Exercise task » Write out the data verbatim, beginning at the line that contains "Given: Select column A header" and stopping after the line that contains "tap(1466, 591)".

Material for this exercise »
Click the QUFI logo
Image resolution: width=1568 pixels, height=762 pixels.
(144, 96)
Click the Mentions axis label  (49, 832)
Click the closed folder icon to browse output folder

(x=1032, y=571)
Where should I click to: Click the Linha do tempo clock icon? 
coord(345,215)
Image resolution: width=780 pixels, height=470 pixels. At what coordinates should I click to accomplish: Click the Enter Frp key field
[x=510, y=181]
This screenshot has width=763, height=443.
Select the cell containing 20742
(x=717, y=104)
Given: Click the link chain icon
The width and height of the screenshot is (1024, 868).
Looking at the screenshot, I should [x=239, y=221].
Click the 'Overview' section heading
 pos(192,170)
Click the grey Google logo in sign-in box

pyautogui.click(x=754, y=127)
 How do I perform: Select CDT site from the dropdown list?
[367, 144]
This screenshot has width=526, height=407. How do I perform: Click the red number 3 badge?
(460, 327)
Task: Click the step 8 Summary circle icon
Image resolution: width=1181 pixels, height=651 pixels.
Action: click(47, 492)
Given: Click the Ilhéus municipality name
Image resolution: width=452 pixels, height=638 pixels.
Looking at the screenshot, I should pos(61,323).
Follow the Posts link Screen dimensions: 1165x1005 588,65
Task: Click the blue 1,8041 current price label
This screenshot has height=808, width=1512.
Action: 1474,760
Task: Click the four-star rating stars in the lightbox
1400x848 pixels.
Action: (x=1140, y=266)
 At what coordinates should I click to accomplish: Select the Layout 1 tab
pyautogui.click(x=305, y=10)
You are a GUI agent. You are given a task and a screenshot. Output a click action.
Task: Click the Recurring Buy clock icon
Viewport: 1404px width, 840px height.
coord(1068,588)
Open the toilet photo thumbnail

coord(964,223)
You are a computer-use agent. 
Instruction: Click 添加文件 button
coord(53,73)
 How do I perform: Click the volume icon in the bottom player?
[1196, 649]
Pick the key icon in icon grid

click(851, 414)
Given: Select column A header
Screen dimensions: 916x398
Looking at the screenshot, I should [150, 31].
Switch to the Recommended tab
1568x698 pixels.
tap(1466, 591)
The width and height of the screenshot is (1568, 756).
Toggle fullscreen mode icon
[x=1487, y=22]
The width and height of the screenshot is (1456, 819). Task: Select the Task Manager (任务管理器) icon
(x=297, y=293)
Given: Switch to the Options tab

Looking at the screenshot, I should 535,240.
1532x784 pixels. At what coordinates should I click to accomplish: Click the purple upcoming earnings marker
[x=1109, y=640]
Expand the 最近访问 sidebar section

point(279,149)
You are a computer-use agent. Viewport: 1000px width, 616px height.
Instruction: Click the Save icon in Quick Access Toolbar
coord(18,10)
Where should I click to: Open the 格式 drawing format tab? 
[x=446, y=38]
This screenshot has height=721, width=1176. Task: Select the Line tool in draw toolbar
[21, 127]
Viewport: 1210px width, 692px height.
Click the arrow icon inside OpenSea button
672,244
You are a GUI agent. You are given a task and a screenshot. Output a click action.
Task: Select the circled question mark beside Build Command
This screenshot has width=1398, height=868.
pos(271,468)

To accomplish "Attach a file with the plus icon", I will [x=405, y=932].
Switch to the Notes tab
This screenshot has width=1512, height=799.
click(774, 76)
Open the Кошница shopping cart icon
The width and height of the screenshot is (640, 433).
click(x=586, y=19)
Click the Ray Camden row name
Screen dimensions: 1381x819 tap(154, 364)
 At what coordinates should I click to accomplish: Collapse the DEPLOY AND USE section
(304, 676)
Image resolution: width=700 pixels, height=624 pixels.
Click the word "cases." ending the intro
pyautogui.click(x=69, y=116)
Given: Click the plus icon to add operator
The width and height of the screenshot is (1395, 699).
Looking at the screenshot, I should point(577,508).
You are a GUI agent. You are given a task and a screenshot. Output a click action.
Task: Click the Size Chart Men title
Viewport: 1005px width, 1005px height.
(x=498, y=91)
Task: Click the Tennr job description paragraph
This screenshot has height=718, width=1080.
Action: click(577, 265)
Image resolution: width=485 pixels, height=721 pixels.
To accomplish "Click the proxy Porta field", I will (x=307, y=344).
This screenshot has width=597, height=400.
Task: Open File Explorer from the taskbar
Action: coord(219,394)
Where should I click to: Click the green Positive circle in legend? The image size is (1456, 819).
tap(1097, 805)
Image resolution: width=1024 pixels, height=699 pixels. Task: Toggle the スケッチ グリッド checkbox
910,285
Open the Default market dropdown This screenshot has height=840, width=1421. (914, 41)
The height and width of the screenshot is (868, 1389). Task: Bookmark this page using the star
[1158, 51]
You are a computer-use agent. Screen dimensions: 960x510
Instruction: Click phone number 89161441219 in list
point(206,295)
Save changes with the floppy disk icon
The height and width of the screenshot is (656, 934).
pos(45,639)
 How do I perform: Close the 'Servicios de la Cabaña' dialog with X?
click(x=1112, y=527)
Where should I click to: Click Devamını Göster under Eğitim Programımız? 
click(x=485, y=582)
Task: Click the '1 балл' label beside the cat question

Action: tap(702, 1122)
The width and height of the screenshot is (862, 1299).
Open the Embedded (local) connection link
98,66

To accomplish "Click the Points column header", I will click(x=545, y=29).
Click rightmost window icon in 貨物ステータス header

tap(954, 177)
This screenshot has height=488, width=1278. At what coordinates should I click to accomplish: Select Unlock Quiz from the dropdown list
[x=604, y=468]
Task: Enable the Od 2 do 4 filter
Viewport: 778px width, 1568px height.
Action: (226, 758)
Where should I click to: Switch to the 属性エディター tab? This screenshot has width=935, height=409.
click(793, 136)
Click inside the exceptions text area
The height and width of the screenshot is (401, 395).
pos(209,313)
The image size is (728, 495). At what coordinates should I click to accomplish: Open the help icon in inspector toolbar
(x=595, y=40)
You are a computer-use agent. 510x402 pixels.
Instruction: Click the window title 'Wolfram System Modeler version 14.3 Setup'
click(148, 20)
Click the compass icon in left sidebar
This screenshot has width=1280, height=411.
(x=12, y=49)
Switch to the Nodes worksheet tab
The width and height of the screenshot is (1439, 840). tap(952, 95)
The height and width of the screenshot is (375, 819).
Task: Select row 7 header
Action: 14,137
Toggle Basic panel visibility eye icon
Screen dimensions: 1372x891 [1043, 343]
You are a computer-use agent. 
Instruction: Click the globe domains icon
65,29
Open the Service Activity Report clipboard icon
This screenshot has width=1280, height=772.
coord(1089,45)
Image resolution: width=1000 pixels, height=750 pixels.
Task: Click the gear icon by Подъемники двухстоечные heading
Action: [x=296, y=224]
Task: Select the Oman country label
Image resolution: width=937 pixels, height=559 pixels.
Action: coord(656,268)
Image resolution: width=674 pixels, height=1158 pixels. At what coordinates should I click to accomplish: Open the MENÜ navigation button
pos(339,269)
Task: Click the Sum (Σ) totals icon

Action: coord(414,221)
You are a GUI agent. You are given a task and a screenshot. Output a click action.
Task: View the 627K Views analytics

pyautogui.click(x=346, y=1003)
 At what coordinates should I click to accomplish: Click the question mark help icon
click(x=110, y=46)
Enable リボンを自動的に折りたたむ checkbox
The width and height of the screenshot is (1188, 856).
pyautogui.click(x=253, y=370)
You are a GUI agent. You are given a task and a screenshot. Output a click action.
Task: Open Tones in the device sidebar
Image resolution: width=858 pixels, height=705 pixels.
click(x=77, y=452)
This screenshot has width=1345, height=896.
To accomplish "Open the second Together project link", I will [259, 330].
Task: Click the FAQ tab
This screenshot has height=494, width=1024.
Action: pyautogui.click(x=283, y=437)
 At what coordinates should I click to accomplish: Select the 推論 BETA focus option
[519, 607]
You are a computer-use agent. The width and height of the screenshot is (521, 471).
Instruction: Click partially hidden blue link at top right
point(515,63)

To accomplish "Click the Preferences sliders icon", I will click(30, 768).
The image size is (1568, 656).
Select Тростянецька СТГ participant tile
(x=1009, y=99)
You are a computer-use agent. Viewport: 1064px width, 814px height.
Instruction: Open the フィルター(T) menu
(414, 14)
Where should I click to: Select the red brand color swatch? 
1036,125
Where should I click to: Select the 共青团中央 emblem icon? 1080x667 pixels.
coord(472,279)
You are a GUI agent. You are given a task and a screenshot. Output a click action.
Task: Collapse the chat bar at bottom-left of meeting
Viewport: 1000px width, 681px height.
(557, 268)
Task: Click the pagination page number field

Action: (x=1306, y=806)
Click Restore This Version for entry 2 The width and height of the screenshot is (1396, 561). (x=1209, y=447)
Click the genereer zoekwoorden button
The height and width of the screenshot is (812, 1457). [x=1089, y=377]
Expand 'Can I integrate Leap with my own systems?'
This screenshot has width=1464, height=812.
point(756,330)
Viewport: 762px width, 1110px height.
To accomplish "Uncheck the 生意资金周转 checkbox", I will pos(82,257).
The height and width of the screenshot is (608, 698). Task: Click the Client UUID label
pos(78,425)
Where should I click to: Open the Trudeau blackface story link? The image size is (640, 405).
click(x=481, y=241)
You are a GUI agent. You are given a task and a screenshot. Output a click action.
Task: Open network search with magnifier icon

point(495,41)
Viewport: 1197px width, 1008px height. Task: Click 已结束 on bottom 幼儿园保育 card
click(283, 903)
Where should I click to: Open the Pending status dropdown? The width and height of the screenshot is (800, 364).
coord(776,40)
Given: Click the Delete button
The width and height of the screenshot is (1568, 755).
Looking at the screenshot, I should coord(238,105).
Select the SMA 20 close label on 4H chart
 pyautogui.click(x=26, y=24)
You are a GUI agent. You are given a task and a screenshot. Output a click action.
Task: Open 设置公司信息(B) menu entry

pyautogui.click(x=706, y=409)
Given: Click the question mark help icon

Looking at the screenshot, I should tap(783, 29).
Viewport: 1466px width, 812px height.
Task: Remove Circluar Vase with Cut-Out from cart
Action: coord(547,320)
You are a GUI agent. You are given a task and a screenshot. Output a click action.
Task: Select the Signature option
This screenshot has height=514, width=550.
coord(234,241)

Response to the exercise »
Given: Select column A header
Screen dimensions: 916x398
Looking at the screenshot, I should [150, 31].
Switch to the Recommended tab
1568x698 pixels.
tap(1466, 591)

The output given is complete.